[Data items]
▼
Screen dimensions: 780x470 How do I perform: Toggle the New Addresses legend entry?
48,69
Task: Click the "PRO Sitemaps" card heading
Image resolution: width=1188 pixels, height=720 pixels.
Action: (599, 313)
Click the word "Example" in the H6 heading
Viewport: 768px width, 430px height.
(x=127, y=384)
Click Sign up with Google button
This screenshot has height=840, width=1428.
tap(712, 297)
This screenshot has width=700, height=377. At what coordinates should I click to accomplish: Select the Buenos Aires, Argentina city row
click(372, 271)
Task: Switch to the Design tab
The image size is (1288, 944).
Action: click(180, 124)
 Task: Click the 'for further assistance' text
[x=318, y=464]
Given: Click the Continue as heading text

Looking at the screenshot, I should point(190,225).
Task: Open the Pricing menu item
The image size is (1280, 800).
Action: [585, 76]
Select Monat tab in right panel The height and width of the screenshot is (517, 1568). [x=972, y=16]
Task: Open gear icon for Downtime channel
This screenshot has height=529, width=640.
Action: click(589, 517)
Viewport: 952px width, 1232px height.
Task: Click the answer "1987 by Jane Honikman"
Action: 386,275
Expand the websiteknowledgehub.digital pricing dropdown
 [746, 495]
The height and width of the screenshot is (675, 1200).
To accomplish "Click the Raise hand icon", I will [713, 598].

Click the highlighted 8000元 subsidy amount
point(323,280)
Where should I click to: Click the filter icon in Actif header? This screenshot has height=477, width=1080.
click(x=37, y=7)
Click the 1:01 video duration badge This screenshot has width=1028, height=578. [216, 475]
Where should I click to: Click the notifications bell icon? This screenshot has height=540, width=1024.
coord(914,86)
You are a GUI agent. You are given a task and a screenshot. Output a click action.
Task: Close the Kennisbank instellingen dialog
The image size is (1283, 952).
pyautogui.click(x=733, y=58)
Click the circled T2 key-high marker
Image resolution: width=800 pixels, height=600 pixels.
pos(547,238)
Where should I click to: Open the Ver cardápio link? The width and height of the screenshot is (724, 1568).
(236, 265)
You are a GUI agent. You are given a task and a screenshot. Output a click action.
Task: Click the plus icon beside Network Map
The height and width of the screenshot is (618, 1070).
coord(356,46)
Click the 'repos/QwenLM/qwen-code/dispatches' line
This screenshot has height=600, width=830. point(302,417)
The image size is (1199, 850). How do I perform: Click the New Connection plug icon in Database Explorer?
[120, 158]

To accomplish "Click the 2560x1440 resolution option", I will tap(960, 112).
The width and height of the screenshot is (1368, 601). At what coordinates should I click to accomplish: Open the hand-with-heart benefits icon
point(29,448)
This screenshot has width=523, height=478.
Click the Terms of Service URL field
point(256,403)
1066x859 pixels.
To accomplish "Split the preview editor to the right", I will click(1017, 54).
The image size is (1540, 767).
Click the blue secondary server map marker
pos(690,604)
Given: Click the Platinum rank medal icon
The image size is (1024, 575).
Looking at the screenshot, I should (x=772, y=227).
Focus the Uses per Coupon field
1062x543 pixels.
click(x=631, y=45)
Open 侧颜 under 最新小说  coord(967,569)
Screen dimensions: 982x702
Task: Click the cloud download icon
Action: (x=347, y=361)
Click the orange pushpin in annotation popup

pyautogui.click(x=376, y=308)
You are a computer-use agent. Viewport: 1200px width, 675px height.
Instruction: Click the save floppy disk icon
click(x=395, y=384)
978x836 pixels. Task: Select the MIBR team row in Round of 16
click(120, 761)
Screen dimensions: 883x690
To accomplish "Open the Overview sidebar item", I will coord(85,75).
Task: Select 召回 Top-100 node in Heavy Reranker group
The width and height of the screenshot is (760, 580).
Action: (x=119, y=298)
▲
* **Work order**: Count the lines of the entries that hold the string "will", then state that number and nothing more.

* **The completed task**: 4